Press Digest: U.S. supply of arms to Kiev is ‘just a matter of time’

U.S. President Barack Obama. Source: AP

U.S. President Barack Obama. Source: AP

RBTH presents a selection of views from leading Russian media on international events, featuring an opinion piece discussing the likelihood of Washington supplying Kiev with arms, as well as news of a campaign to forcibly cleanse Ukraine’s mass media of Russian shareholders and a frontline report from the town of Debaltsevo in eastern Ukraine.

U.S. ready to cross the red line in battle for Ukraine

The Vzglyad online newspaper has published an opinion piece on the possibility of the U.S. supplying arms to Ukraine. According to the author, the U.S. is currently preparing public opinion for the supply of weapons to Kiev. In a recent statement, American President Barack Obama said that he would continue to adhere to a "bilateral" course: putting more pressure on Russia and strengthening Ukraine.
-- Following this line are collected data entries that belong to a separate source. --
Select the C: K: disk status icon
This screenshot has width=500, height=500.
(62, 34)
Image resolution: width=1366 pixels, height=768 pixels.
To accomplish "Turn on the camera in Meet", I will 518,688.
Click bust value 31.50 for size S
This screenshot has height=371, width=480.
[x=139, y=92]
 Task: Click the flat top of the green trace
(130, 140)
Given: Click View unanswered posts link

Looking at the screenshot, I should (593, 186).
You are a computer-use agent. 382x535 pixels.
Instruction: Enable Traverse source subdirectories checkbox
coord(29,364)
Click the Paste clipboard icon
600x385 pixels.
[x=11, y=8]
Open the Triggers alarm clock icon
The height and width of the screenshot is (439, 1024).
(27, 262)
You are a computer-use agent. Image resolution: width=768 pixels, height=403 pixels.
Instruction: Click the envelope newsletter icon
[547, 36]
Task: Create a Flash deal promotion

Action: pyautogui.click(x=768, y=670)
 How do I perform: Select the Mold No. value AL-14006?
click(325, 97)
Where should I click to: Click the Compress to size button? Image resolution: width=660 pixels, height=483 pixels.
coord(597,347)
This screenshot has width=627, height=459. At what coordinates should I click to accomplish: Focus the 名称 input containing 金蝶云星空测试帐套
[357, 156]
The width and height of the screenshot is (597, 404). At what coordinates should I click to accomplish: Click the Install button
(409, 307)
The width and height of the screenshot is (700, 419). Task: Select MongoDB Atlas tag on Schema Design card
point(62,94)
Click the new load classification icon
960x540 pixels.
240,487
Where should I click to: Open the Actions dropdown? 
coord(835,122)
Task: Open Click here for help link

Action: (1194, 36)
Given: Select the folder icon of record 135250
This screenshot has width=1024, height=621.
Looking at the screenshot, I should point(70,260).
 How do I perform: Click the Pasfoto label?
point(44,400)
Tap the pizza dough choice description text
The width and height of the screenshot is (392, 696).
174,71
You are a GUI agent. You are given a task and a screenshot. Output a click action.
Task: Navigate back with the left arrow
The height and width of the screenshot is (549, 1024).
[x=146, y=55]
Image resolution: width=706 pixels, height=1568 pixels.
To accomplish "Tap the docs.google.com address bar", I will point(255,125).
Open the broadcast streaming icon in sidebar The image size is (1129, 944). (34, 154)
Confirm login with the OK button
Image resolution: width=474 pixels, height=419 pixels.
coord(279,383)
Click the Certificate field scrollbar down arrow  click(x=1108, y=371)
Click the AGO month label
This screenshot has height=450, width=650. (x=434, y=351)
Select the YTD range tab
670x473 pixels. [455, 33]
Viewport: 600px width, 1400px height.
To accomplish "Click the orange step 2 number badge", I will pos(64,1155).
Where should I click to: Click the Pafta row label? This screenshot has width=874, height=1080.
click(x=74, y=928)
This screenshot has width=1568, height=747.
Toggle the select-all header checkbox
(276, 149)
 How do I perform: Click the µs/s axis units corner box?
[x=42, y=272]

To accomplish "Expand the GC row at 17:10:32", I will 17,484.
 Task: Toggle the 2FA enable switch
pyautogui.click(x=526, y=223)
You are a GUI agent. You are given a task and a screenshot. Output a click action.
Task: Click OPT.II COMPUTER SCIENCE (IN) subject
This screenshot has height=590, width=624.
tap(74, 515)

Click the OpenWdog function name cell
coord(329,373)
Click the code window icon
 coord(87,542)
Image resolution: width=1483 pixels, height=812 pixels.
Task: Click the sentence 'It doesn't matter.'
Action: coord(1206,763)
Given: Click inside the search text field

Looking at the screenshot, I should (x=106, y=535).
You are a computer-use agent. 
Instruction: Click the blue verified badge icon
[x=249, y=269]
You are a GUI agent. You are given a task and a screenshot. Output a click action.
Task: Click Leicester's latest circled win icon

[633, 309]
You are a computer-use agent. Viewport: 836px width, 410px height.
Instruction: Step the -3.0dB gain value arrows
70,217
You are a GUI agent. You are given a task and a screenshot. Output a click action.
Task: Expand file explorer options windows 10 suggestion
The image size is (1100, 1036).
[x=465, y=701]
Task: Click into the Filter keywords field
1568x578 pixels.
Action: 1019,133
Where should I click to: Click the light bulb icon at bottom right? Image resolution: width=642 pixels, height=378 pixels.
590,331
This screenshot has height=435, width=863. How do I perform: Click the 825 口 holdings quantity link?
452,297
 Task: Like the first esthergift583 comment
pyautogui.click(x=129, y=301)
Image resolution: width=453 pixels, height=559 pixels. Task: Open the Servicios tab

But how will the European Union react to the possibility of arms being shipped to Kiev?

"In exchange for not supplying arms the U.S. will insist on increasing sanctions, thinking that Europe will agree to a lesser evil," Vzglyad writes. "In a few days [German Chancellor Angela] Merkel will be in Washington and it is very likely that there she will have to assume the role of the "dove," persuading Obama, who is surrounded by "hawks," to impose new sanctions on Russia instead of arming Ukraine.

“But all these games that the U.S. is playing with the EU in reality have little meaning, because even if it bends Europe into introducing new sanctions against Russia, Washington will still supply arms to Ukraine. It is just a matter of time."

Vzglyad concludes that the consequences of this step will be catastrophic for Kiev. "Having decided to supply arms, the U.S. understands that it is crossing the red line, the mark that distinguishes the war in Russian perception as a civil war, in which one of the sides enjoys NATO's political and moral support, from a war in which there is international intervention."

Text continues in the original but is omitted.